All of these are relatively solved problems from a technical angle, but not really from a societal angle, because they're often predatory middlemen services. I wish we could rebuild their whole stacks in a reusable way and federate the services in a FOSS model across municipalities/states/nations. To me they could just be basic infrastructure services that governments provide and maintain for the betterment of their citizens.

2 comments

This seems similar to the types of projects that Code for America works on.

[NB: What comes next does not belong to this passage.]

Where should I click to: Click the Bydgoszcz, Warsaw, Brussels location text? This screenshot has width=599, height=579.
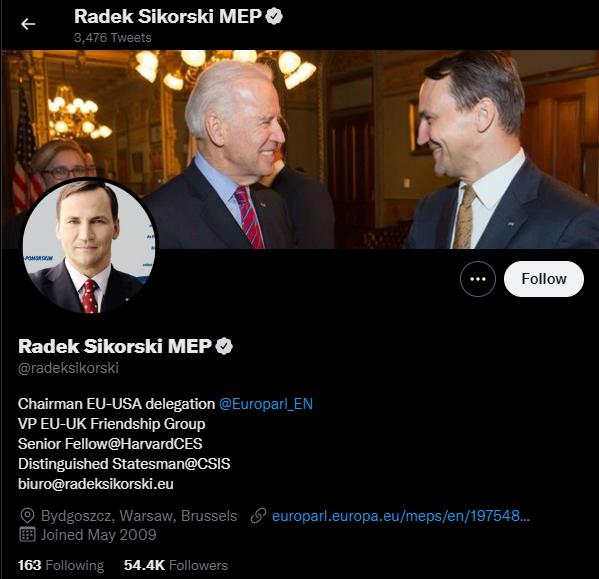[139, 516]
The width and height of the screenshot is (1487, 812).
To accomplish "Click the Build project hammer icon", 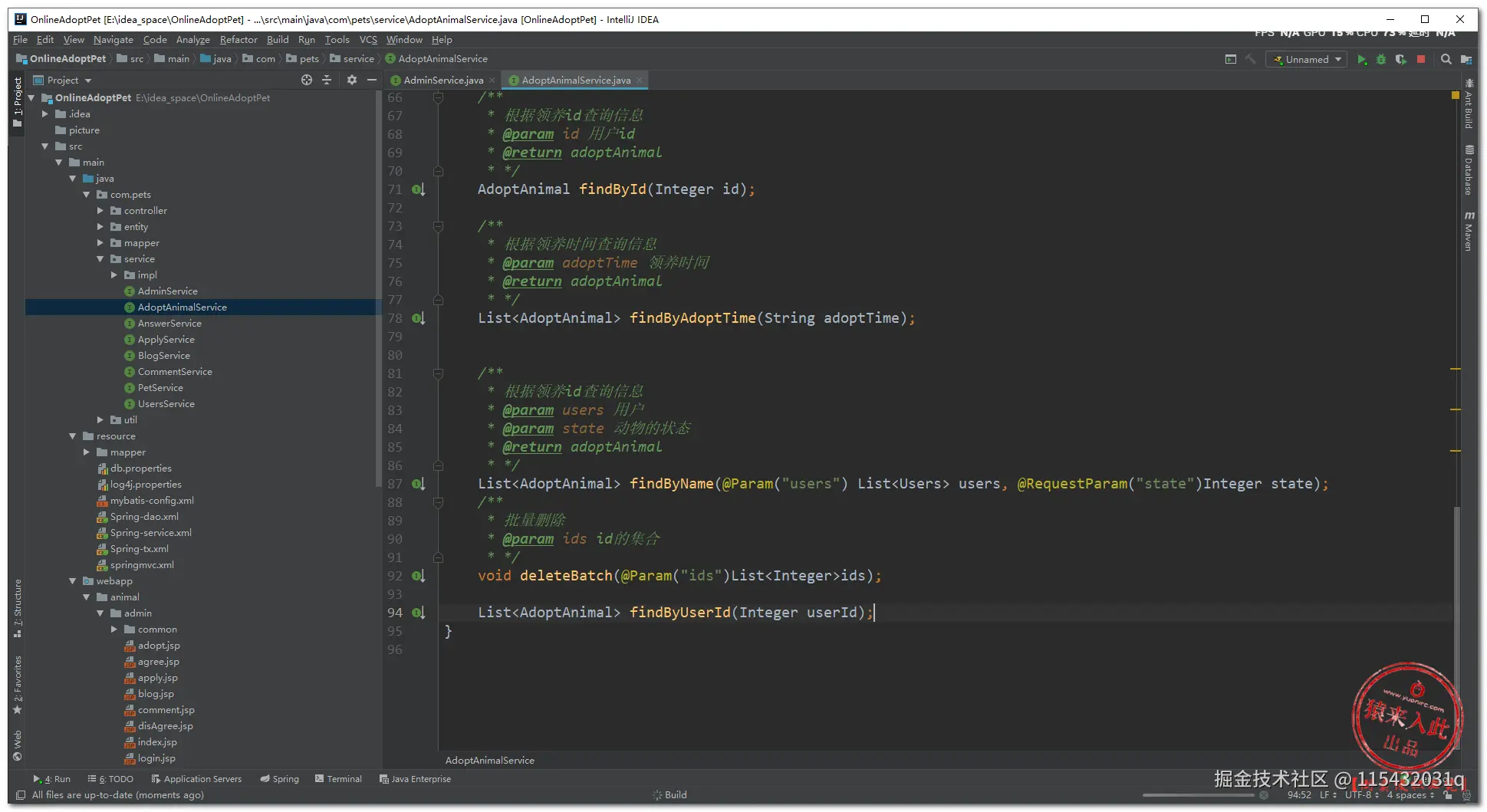I will [1250, 60].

https://codeforamerica.org/about-us/

Hmm, interesting, thanks for sharing! Their open engineering positions are a bit old-fashioned, but nothing too bad. And their ask for "Experience with the justice system, social safety net, or other mission relevant experience" really speaks to me. I'd be very interested in applying if I didn't have a commitment to my current employer. I will have to keep them in mind for the future. Thank you for the tip!
Sometimes we just need a single variant of such fundamental services that just "works", but today we, in a very wasteful manner, get hundreds of variants each of which is trying to steal some percentage of the pie. Yeah sure thats how capitalism works and competition fuels improvement, but I think its also ridding us on bringing much more users under a single umbrella to maximize the interactions.
Yeah, it's a delicate balance, isn't it? On one hand having too many similar choices just leads to decision paralysis (and in the case of Match Group's dating services, they are all so similar these days it's kinda pointless anyway... a bunch of false choices with similar algorithms). On the other hand, governments also tend not to be very innovative or user-friendly (tried to handle DMV stuff or taxes lately?).

But I would love to see a model where the private sector can continue to innovate, but the government at some point steps in to buy/nationalize some operations (like a national fiber rollout, or basic digital infrastructure) the same way they build roads or other civil infrastructure.